Firsts, I decided to fix the problem with deletion of items. For that I had to add extra code to RTE to check if RTE was deleted. A new object variable was created that holds a boolean value to tell the code if RTE is still alive. But this alone could not solve the problem because I still had to identify what editor to mark as deleted.

Next I went to replace id for each RTE dynamically at runtime. This took most of my time. RTE used the counter from TCEforms to address each RTE. When a new RTE was inserted to a normal form, the counter was incremented to address the next editor. Obviously for sections the number was always 1.

So I changed the code to use “length” attribute of the JavaScript array with RTEs. That immediately allowed me to create RTEs with a proper internal number. But I still could not identify the RTE when it was removed. I had to make a connection between RTE and its containing block.

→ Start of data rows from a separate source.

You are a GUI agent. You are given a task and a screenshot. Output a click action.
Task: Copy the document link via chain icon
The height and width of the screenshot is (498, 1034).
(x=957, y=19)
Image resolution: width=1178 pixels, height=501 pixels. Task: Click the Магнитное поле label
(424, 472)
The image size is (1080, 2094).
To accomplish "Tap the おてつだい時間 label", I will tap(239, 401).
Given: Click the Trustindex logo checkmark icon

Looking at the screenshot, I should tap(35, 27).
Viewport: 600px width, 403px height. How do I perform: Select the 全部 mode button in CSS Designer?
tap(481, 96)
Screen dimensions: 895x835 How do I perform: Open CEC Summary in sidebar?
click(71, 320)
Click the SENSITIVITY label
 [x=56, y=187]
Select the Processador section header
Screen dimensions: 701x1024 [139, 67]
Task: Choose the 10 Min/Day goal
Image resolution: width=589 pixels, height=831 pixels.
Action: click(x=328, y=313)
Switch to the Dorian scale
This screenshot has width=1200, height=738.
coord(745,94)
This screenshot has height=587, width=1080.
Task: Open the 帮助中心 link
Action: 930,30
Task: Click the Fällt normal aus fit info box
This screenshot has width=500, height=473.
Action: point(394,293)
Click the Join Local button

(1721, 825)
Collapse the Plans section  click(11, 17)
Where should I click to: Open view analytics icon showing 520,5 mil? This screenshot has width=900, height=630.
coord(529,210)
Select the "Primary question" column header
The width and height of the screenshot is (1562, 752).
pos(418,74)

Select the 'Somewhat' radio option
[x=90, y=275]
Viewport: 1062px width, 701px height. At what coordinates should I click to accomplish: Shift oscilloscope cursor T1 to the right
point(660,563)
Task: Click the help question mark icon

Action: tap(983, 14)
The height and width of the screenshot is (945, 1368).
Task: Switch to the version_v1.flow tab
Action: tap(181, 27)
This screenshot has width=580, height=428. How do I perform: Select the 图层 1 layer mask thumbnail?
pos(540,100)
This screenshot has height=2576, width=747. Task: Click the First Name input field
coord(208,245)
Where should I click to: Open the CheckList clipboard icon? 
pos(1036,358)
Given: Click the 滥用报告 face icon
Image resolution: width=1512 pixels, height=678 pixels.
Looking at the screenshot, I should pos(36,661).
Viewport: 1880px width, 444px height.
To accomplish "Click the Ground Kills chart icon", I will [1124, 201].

I added the id of the text area to the RTE. It looked like this would work but it did not. Next I remembered that TCEform replaced that id dynamically. Doing that for RTE looked like a solution, so I did that. It may sound simple but it took extra several hours. RTE JavaScript code is long, it contains a lotf characters that would break the onclick handler. So I had to escape that. Finally deletion worked.

Next the same part of work had to be done for saving. This was more difficult. I had to spend another several hours in the debugger looking to the code similar to this one:



That code was executed in “eval”, so true debugging was not possible. I could only make a step and examine variables in the debugger to see what went wrong this time. And restart the debugger. And so on. That took ages.

The worst problem was that it was too easy to screw up something. I had to make diff again and again. Code just worked, small change and nothing works. The change looked logical but it did not work. So I had either to change it more or to revert to the last working solution. But in the end it all worked!

I did it.

Concusion

While I am proud and happy that I could solve it, I am still sure that such things can be avoided. I used to work in several large companies that develop commercial products. They have one advantage: they truly work in the team. No member of the team will go his implementation in the way that will seriously break the work of others. Every part of work is documented and reviewed. Technical designs are created before the coding actually starts. Other team members review those designs and spot potential problems early. TYPO3 and many other open source projects lack it. It is generally not fun to do designs, etc. Implementation is much more fun. However I believe that at some point in time will will come to the proper planning.

When I wrote a book about TYPO3 extension programming, I dedicated the whole chapter to extension development planning. It pays back to plan your work. This is my main point and moral from the story about bug #8232.